Ramon returns just in time to lead a revolt against the company’s attempt to evict him and his family. Together they return all the goods the sheriff and his men have taken from the house. Ramon’s last speech and Esperanza’s ending narration provide a clear explanation of the film’s point. It also illustrates the portrait of resistance presented there. Ramon explains, “Then I knew, Sisters and Brothers, Esperanza—thank you for your dignity…. Together we can push everything up with us as we go.” They had built solidarity around the concept of equality for all, and especially for women and their representative, Esperanza. Esperanza states it well: “We had won something they could never take away. And they, the salt of the earth, would inherit it.” Salt of the Earth presents images of resistance in a narrative where success is not only possible but inevitable.
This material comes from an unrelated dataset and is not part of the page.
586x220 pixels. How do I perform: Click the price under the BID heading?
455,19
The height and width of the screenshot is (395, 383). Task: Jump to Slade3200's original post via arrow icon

The ending portrait of men and women joined together leaves us with a vision of hope that—even though the company men are just up the road—all their demands will be met, both in the mines and at home. The power of women’s voices—and especially of Esperanza’s voice—has been heard and images of women’s resistance heighten their force. Yet women work to improve their own traditional sphere—the home—in Salt of the Earth. Even though equality is described as extending to work, for women in this film work means completing domestic duties. Women’s strike efforts merely reinforce the need to lighten their burden and improve sanitation at home—with running water and indoor plumbing. Gender roles are maintained in Salt of the Earth and after the strike it seems that women will return to their rightful sphere and traditional feminine roles. Resistance in Salt of the Earth is limited for women. They can participate in the strike, but only if they are fighting for either their men’s protection or for their home’s improvement.